#### RECORDS FOR THIS EXERCISE
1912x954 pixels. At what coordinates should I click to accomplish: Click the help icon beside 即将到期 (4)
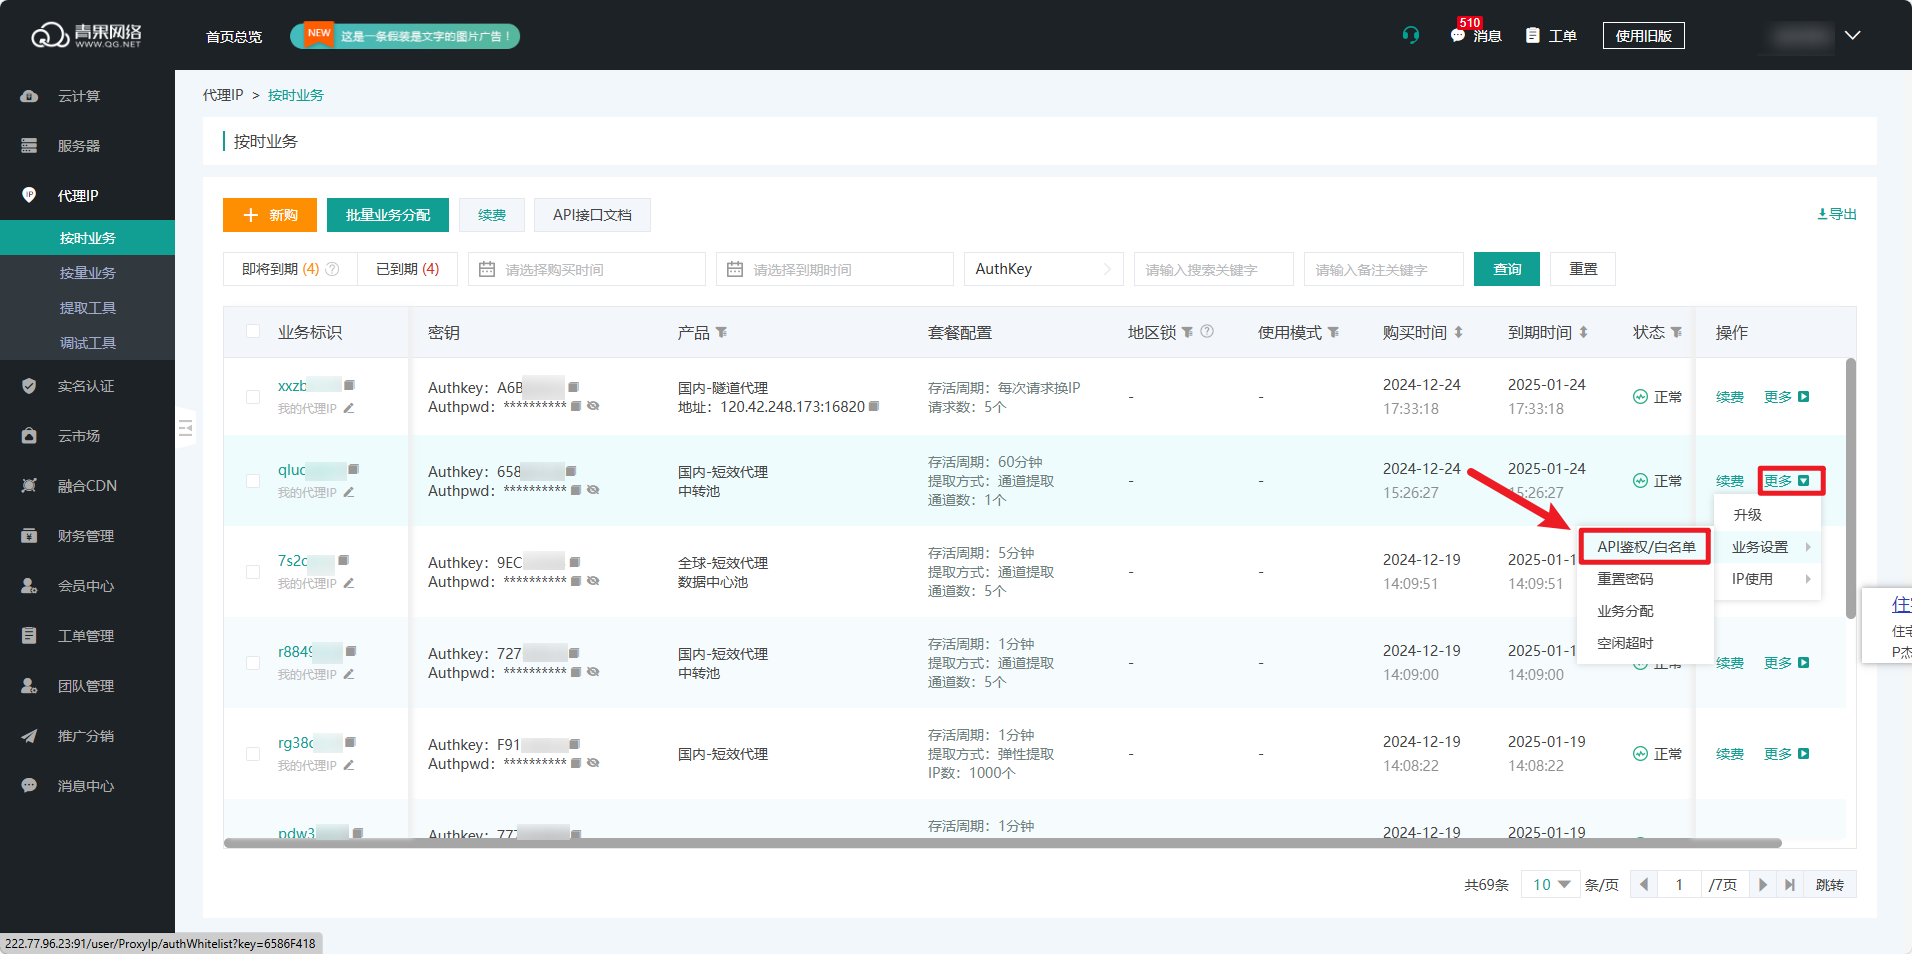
########
#### RECORDS FOR THIS EXERCISE
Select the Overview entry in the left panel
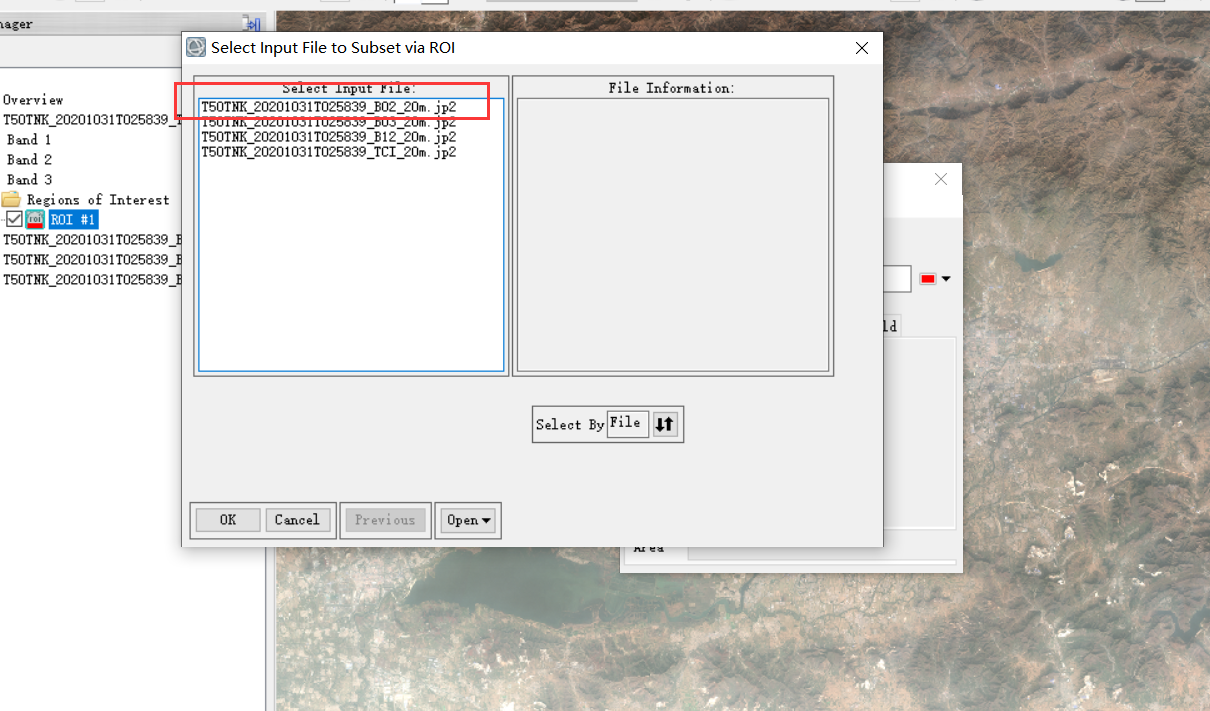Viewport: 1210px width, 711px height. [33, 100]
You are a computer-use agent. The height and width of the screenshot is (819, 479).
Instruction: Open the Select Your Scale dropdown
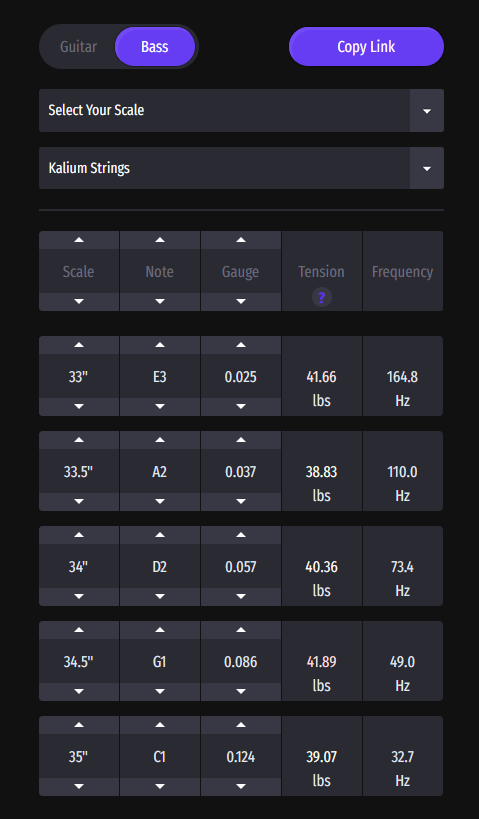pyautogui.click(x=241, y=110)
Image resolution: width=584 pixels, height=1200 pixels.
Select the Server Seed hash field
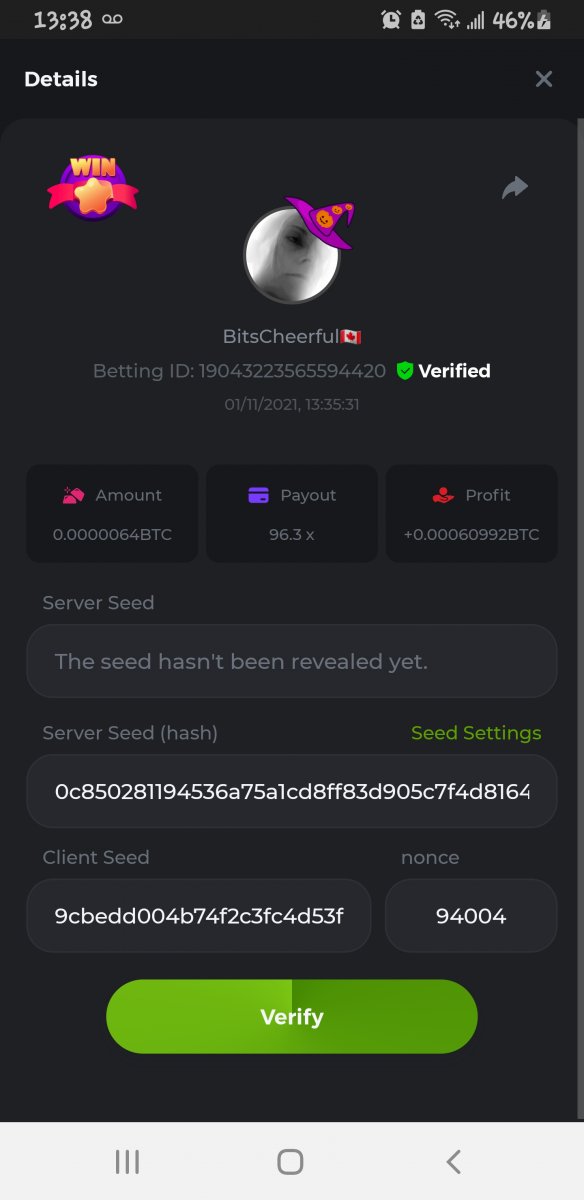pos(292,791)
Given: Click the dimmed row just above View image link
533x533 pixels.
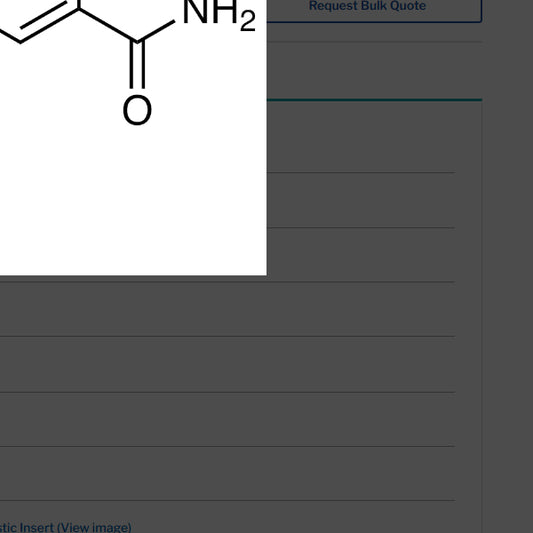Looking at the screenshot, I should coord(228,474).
########
#### RECORDS FOR THIS EXERCISE
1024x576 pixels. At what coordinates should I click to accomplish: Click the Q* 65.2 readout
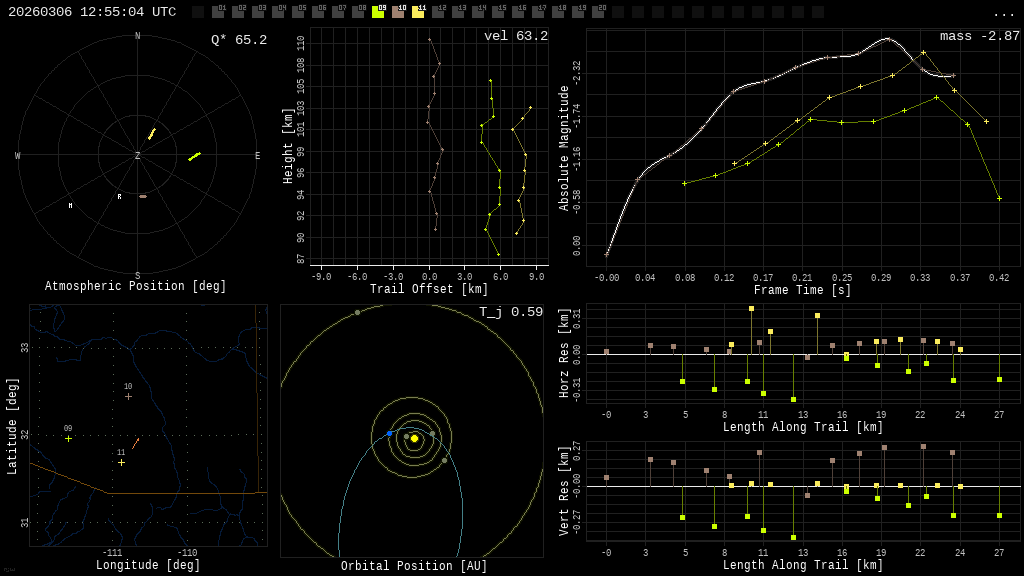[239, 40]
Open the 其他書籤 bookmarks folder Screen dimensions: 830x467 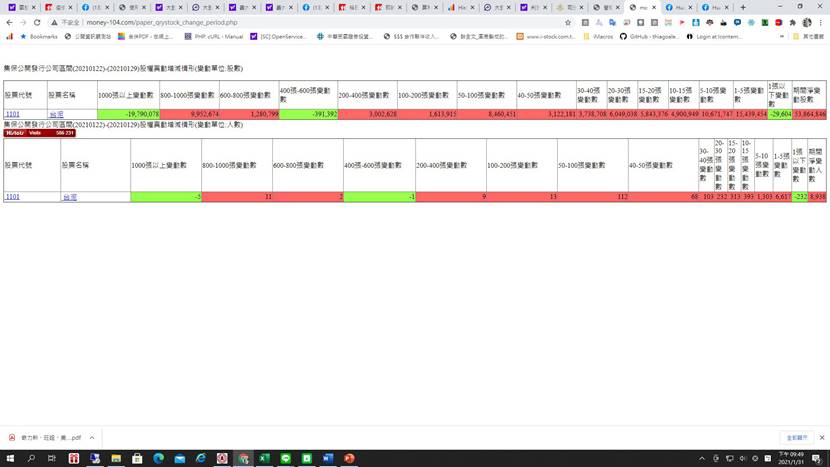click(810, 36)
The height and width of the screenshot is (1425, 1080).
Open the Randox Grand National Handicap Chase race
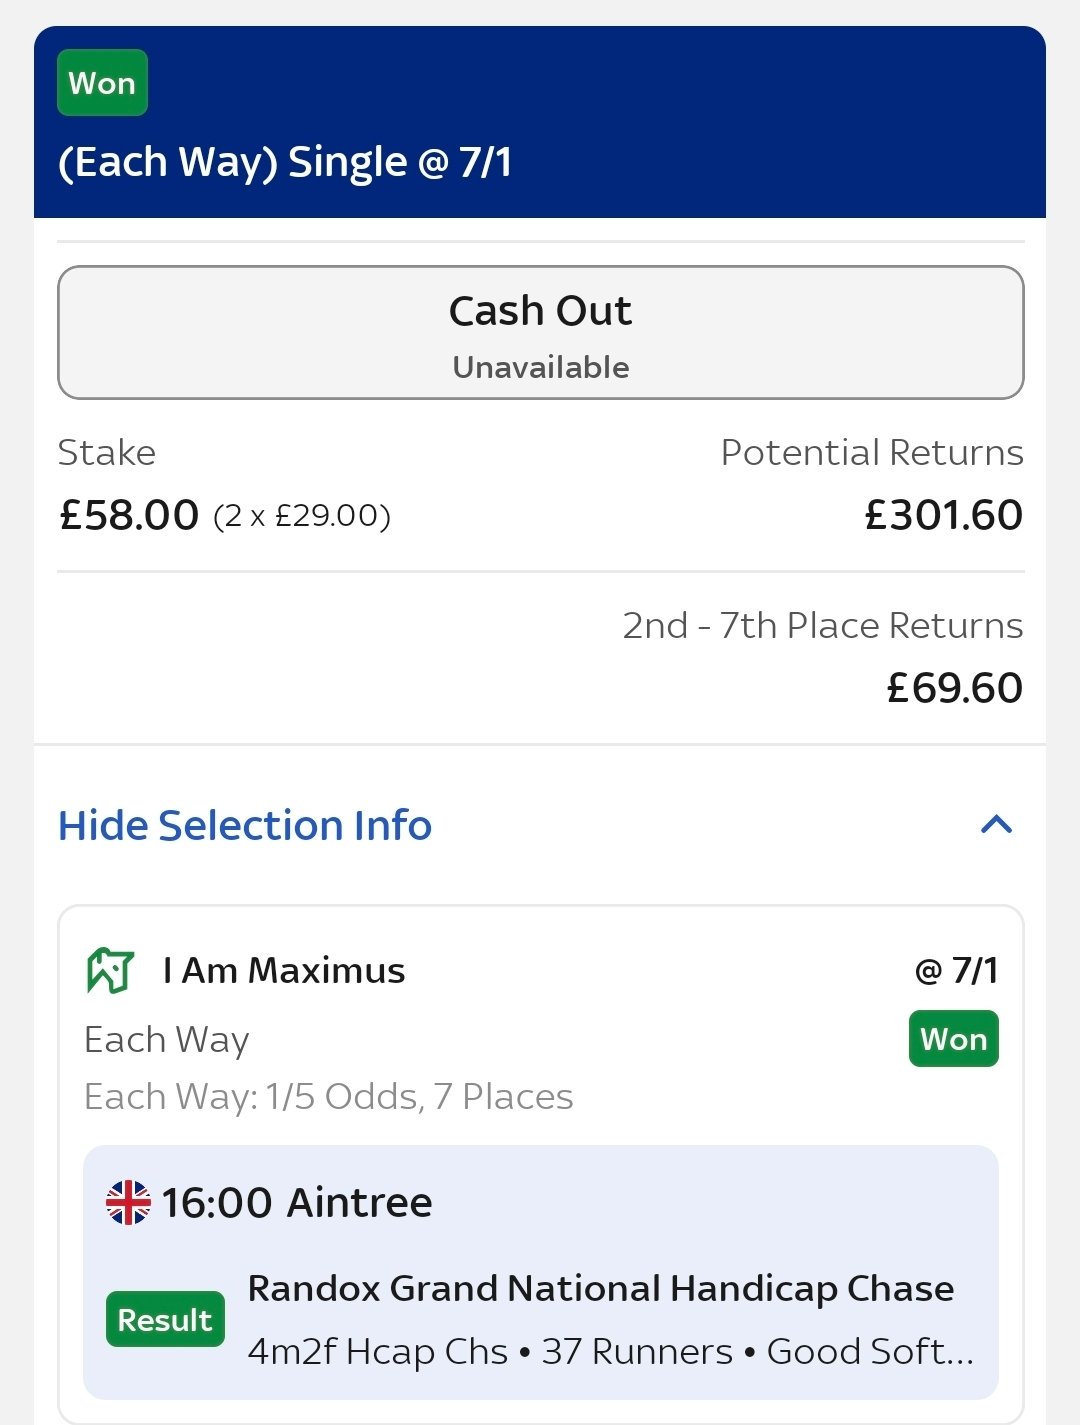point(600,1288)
########
= PROBLEM DETAILS =
Repeat the rows above word for word, starting at the line that contains "You are a computer-use" and stopping after the line that contains "Looking at the". Leave the pictures out.

= RESPONSE TO THIS EXERCISE =
You are a computer-use agent. The height and width of the screenshot is (819, 479).
Instruction: Open the Select Your Scale dropdown
pyautogui.click(x=241, y=110)
Image resolution: width=584 pixels, height=1200 pixels.
Select the Server Seed hash field
pos(292,791)
Given: Click the dimmed row just above View image link
533x533 pixels.
Looking at the screenshot, I should coord(228,474).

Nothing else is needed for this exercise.